En matière de vêtements, on aurait tendance à penser systématiquement en terme de marques, de modèles spécifiques à acquérir et de must have désirables. Il faut dire que tout nous y encourage, entre lookbooks alléchants, crédits s'affichant au survol des photos Instagram et séries modes des magazines où l'on détecte la dernière friandise Isabel Marant. On en vient alors à accumuler les frustrations, tant cette liste d'envies "fashion" se voit sans cesse alimentée en pièces inaccessibles. Mais aussi et surtout, on en oublie que les vêtements ne se résument pas au statut de "faire-valoir des griffes en vogue" : ils sont au contraire appelés à raconter une histoire, à servir un style et ils n'ont pour cela besoin ni de suivre la valse consumériste des tendances, ni de sortir d'un corner du Bon Marché.
Il suffit pour s'en convaincre de chercher ses inspirations stylistiques en dehors des supports poussant à l'acte d'achat (presse, IG, campagnes…). Délaissons ainsi les images gorgées de placements de produits au profit de leurs consoeurs plus abstraites. Boudons les Vogue et compagnie et allons arpenter les allées des musées, où nous trouverons de quoi nourrir notre grammaire chromatique et stylistique. Nous en ressortirons alors plus enrichies que frustrées, et découvrirons qu'il est bien plus jouissif de fouiller dans notre coffre à bijoux afin d'y dénicher des anneaux évoquant cette oeuvre de Klimt que de nourrir des pulsions d'achat stériles face aux dernières boucles d'oreilles Céline... Dans la pratique, ce tableau de Toulouse-Lautrec nous poussera à partir en quête d'une délicate robe verte aussi intemporelle que raffinée, ce portrait de Klimt nous rappellera que snood texturé et manteau ovoïde graphique font bon ménage, tandis que cet autre du même artiste nous convaincra de l'infinie modernité du duo carré sage/blouse victorienne. Cette peinture d'Édouard Vuillard nous donnera par ailleurs envie d'associer à nos jeans une blouse à rayures au volume audacieux, cette autre de Lautrec nous poussera à marier chignon généreux et top noir moulant, cette toile nous suggérera de troquer notre pyjama en molleton contre une robe de chambre vaporeuse, alors que celle-ci fera naître en nous le désir de nous lover dans un manteau brun masculin. De son côté, ce tableau de Modigliani nous invitera à marier vert d'eau, rose dilué et marron, tandis que cette toile d'Alexej Jawlensky nous donnera envie d'associer rouge, vert d'eau et touche de camel.
Et s'il est ici toujours question de vêtements et d'enrichissement de sa garde-robe, l'aventure est néanmoins bien plus sereine qu'une traditionnelle séance shopping.
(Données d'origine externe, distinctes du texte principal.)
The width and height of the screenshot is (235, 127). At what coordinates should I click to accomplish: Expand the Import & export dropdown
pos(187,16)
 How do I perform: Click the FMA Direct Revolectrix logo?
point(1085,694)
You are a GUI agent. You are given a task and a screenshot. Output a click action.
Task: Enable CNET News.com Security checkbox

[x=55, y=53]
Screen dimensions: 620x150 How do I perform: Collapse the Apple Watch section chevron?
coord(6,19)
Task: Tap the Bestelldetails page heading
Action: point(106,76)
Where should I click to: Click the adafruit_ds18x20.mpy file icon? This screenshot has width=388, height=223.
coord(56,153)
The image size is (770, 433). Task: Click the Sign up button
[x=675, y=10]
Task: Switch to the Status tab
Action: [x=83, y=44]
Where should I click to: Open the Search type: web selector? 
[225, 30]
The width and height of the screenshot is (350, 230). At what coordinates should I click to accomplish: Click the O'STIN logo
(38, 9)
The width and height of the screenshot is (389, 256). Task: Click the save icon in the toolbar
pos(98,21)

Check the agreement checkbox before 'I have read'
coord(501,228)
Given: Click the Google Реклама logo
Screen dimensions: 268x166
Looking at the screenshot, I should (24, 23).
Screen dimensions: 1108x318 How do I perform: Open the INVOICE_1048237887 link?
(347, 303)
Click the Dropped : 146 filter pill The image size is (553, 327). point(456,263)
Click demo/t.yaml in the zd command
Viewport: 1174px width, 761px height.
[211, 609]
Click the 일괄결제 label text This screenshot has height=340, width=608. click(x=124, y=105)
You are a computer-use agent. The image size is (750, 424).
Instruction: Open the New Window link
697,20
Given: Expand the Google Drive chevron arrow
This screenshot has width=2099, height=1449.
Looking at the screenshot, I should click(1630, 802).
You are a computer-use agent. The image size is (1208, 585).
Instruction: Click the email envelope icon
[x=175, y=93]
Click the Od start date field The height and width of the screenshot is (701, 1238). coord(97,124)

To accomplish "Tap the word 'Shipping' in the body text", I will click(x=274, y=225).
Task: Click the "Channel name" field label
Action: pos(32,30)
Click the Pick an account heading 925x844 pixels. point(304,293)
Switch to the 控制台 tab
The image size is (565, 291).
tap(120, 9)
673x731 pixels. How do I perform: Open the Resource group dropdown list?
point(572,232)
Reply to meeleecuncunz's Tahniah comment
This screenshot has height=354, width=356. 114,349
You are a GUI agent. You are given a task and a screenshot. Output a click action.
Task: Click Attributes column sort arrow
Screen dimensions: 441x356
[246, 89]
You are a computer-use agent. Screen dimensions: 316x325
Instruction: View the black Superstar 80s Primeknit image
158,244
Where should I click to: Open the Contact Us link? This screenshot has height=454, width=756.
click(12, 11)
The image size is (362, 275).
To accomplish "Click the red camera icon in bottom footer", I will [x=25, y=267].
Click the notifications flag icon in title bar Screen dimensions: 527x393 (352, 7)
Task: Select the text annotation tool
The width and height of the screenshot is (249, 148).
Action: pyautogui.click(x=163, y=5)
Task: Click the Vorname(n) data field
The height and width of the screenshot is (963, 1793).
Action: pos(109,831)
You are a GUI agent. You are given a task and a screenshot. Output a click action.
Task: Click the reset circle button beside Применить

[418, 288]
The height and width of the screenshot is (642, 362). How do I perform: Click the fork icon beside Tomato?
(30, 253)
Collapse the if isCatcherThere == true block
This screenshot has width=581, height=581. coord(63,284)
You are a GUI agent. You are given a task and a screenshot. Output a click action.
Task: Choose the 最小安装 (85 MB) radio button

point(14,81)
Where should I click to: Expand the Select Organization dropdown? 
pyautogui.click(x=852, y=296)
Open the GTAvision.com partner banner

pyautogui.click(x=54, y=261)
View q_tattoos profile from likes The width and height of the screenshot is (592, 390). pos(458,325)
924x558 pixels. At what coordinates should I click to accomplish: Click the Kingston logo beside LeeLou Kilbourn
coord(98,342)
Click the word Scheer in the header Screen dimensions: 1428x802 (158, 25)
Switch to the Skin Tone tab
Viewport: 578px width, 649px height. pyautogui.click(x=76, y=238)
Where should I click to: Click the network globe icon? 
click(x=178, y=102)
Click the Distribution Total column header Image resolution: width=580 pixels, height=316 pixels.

Car au sein des collections d'art, nous avons le temps : l'émotion ressentie face à tel tableau est générée par une alliance de teintes et de textures dont la beauté ne risque pas de faner avec les saisons. Par ailleurs, rien n'est ici imposé ou dicté : le vêtement, les coloris et les matières se voient interprétés en fonction de la sensibilité de chacun. Et pour matérialiser la magie esthétique émanant d'une toile à l'huile, les possibilités ne manquent pas : couturière, échoppes vintages, vide dressing, fouille au coeur des malles des nos grand-tantes… Cerise sur le gâteau, les allées des musées sont un délicieux moyen de contrebalancer les diktats esthétiques actuels : à des années-lumière des corps standardisés, des silhouettes porte-manteau sans personnalité et du bien-être fascisant que l'on tente de nous imposer (le tout contribuant à nous désolidariser de notre propre corps et à nous le rendre hostile), les corps aperçus sur certaines toiles - voir ici, ici, ici, ici, ici et là - nous font entrevoir une réalité tout autre, bien plus dense, vivante, riche et complexe. On réalise alors tout à coup que ces corps qui ne passeraient pas le casting d'un défilé Dior sont parfaitement dignes d'êtres peints, célébrés, encadrés, admirés et que notre corps, loin d'être un OVNI à photoshoper, aurait toute sa place au sein de cette mosaïque de chairs. Autrement dit, il est temps de se placer dans l'oeil de l'artiste plutôt que dans celui du designer/directeur de casting/rédactrice de mode afin d'embrasser avec volupté sa propre matérialité...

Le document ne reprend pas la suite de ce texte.